<<<<

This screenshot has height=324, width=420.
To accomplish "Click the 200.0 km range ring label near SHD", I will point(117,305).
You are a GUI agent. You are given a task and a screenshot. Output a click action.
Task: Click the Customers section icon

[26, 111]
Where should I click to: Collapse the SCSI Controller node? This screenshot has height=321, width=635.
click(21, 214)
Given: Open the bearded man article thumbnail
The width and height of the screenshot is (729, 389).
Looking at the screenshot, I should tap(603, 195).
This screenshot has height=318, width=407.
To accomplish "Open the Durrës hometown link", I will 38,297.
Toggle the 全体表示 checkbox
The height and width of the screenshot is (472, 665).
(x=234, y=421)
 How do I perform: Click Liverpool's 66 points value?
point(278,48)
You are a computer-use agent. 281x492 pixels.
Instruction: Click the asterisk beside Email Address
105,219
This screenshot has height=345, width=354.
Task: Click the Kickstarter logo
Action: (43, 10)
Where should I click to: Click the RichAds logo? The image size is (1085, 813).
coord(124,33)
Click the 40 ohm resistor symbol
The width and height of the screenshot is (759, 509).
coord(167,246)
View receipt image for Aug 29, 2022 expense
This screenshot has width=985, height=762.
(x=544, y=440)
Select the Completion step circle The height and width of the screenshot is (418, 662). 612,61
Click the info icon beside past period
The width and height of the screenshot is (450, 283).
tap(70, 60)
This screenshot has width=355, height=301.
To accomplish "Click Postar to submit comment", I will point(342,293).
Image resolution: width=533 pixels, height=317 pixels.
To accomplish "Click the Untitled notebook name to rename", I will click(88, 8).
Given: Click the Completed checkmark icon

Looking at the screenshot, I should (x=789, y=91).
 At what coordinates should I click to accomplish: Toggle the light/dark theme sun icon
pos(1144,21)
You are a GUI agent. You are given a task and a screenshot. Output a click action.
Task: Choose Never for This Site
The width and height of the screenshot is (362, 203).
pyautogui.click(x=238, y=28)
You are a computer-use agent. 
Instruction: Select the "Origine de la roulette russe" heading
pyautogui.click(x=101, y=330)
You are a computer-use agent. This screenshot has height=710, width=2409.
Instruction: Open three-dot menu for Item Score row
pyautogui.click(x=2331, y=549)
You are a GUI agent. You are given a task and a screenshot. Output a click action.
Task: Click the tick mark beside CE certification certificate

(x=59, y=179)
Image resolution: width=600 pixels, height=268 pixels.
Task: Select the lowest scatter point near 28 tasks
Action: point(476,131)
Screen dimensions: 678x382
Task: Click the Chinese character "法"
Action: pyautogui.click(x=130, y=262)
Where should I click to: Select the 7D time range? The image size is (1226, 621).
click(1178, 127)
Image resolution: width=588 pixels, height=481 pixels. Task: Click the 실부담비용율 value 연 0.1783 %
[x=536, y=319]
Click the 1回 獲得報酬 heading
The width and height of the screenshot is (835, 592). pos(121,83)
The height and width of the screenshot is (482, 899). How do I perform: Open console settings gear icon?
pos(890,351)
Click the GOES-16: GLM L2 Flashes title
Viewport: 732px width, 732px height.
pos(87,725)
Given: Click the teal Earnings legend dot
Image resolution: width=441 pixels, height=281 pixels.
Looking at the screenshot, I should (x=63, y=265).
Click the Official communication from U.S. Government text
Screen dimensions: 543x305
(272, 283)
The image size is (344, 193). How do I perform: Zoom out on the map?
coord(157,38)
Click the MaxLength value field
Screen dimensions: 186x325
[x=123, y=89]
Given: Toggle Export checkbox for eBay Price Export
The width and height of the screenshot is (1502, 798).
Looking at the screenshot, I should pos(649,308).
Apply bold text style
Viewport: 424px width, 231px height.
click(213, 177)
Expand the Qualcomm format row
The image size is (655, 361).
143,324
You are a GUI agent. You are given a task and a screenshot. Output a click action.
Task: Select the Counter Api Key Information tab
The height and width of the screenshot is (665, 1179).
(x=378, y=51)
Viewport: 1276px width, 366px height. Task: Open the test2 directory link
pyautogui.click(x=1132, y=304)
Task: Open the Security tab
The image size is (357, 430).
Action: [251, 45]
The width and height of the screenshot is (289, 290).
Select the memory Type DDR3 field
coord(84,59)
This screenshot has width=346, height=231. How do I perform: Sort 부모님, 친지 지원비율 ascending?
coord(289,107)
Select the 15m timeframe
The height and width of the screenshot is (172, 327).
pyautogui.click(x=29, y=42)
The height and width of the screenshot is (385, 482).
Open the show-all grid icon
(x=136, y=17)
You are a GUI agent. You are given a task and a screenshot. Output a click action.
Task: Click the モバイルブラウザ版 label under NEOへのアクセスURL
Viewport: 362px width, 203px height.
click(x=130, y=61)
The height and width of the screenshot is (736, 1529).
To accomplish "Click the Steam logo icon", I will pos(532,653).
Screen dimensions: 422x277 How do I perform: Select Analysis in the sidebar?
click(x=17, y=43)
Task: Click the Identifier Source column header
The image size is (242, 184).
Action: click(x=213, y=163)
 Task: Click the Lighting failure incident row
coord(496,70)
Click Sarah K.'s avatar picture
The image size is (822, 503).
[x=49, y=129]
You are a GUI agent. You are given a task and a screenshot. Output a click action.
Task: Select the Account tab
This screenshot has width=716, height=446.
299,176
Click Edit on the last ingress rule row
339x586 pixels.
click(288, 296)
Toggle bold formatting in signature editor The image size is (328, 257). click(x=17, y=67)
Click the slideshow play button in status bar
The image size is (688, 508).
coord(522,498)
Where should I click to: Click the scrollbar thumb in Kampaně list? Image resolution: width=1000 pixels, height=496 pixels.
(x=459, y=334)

>>>>

* Description of the task *
Each entry above is to be repeated exactly as it appears.

* Final answer *
This screenshot has height=324, width=420.
To accomplish "Click the 200.0 km range ring label near SHD", I will point(117,305).
You are a GUI agent. You are given a task and a screenshot. Output a click action.
Task: Click the Customers section icon

[26, 111]
Where should I click to: Collapse the SCSI Controller node? This screenshot has height=321, width=635.
click(21, 214)
Given: Open the bearded man article thumbnail
The width and height of the screenshot is (729, 389).
Looking at the screenshot, I should tap(603, 195).
This screenshot has height=318, width=407.
To accomplish "Open the Durrës hometown link", I will 38,297.
Toggle the 全体表示 checkbox
The height and width of the screenshot is (472, 665).
(x=234, y=421)
 How do I perform: Click Liverpool's 66 points value?
point(278,48)
You are a computer-use agent. 281x492 pixels.
Instruction: Click the asterisk beside Email Address
105,219
This screenshot has height=345, width=354.
Task: Click the Kickstarter logo
Action: (43, 10)
Where should I click to: Click the RichAds logo? The image size is (1085, 813).
coord(124,33)
Click the 40 ohm resistor symbol
The width and height of the screenshot is (759, 509).
coord(167,246)
View receipt image for Aug 29, 2022 expense
This screenshot has width=985, height=762.
(x=544, y=440)
Select the Completion step circle The height and width of the screenshot is (418, 662). 612,61
Click the info icon beside past period
The width and height of the screenshot is (450, 283).
tap(70, 60)
This screenshot has width=355, height=301.
To accomplish "Click Postar to submit comment", I will point(342,293).
Image resolution: width=533 pixels, height=317 pixels.
To accomplish "Click the Untitled notebook name to rename", I will click(88, 8).
Given: Click the Completed checkmark icon

Looking at the screenshot, I should (x=789, y=91).
 At what coordinates should I click to accomplish: Toggle the light/dark theme sun icon
pos(1144,21)
You are a GUI agent. You are given a task and a screenshot. Output a click action.
Task: Choose Never for This Site
The width and height of the screenshot is (362, 203).
pyautogui.click(x=238, y=28)
You are a computer-use agent. 
Instruction: Select the "Origine de la roulette russe" heading
pyautogui.click(x=101, y=330)
You are a computer-use agent. This screenshot has height=710, width=2409.
Instruction: Open three-dot menu for Item Score row
pyautogui.click(x=2331, y=549)
You are a GUI agent. You are given a task and a screenshot. Output a click action.
Task: Click the tick mark beside CE certification certificate

(x=59, y=179)
Image resolution: width=600 pixels, height=268 pixels.
Task: Select the lowest scatter point near 28 tasks
Action: point(476,131)
Screen dimensions: 678x382
Task: Click the Chinese character "法"
Action: pyautogui.click(x=130, y=262)
Where should I click to: Select the 7D time range? The image size is (1226, 621).
click(1178, 127)
Image resolution: width=588 pixels, height=481 pixels. Task: Click the 실부담비용율 value 연 0.1783 %
[x=536, y=319]
Click the 1回 獲得報酬 heading
The width and height of the screenshot is (835, 592). pos(121,83)
The height and width of the screenshot is (482, 899). How do I perform: Open console settings gear icon?
pos(890,351)
Click the GOES-16: GLM L2 Flashes title
Viewport: 732px width, 732px height.
pos(87,725)
Given: Click the teal Earnings legend dot
Image resolution: width=441 pixels, height=281 pixels.
Looking at the screenshot, I should (x=63, y=265).
Click the Official communication from U.S. Government text
Screen dimensions: 543x305
(272, 283)
The image size is (344, 193). How do I perform: Zoom out on the map?
coord(157,38)
Click the MaxLength value field
Screen dimensions: 186x325
[x=123, y=89]
Given: Toggle Export checkbox for eBay Price Export
The width and height of the screenshot is (1502, 798).
Looking at the screenshot, I should pos(649,308).
Apply bold text style
Viewport: 424px width, 231px height.
click(213, 177)
Expand the Qualcomm format row
The image size is (655, 361).
143,324
You are a GUI agent. You are given a task and a screenshot. Output a click action.
Task: Select the Counter Api Key Information tab
The height and width of the screenshot is (665, 1179).
(x=378, y=51)
Viewport: 1276px width, 366px height. Task: Open the test2 directory link
pyautogui.click(x=1132, y=304)
Task: Open the Security tab
The image size is (357, 430).
Action: [251, 45]
The width and height of the screenshot is (289, 290).
Select the memory Type DDR3 field
coord(84,59)
This screenshot has width=346, height=231. How do I perform: Sort 부모님, 친지 지원비율 ascending?
coord(289,107)
Select the 15m timeframe
The height and width of the screenshot is (172, 327).
pyautogui.click(x=29, y=42)
The height and width of the screenshot is (385, 482).
Open the show-all grid icon
(x=136, y=17)
You are a GUI agent. You are given a task and a screenshot. Output a click action.
Task: Click the モバイルブラウザ版 label under NEOへのアクセスURL
Viewport: 362px width, 203px height.
click(x=130, y=61)
The height and width of the screenshot is (736, 1529).
To accomplish "Click the Steam logo icon", I will pos(532,653).
Screen dimensions: 422x277 How do I perform: Select Analysis in the sidebar?
click(x=17, y=43)
Task: Click the Identifier Source column header
The image size is (242, 184).
Action: click(x=213, y=163)
 Task: Click the Lighting failure incident row
coord(496,70)
Click Sarah K.'s avatar picture
The image size is (822, 503).
[x=49, y=129]
You are a GUI agent. You are given a task and a screenshot. Output a click action.
Task: Select the Account tab
This screenshot has width=716, height=446.
299,176
Click Edit on the last ingress rule row
339x586 pixels.
click(288, 296)
Toggle bold formatting in signature editor The image size is (328, 257). click(x=17, y=67)
Click the slideshow play button in status bar
The image size is (688, 508).
coord(522,498)
Where should I click to: Click the scrollbar thumb in Kampaně list? Image resolution: width=1000 pixels, height=496 pixels.
(x=459, y=334)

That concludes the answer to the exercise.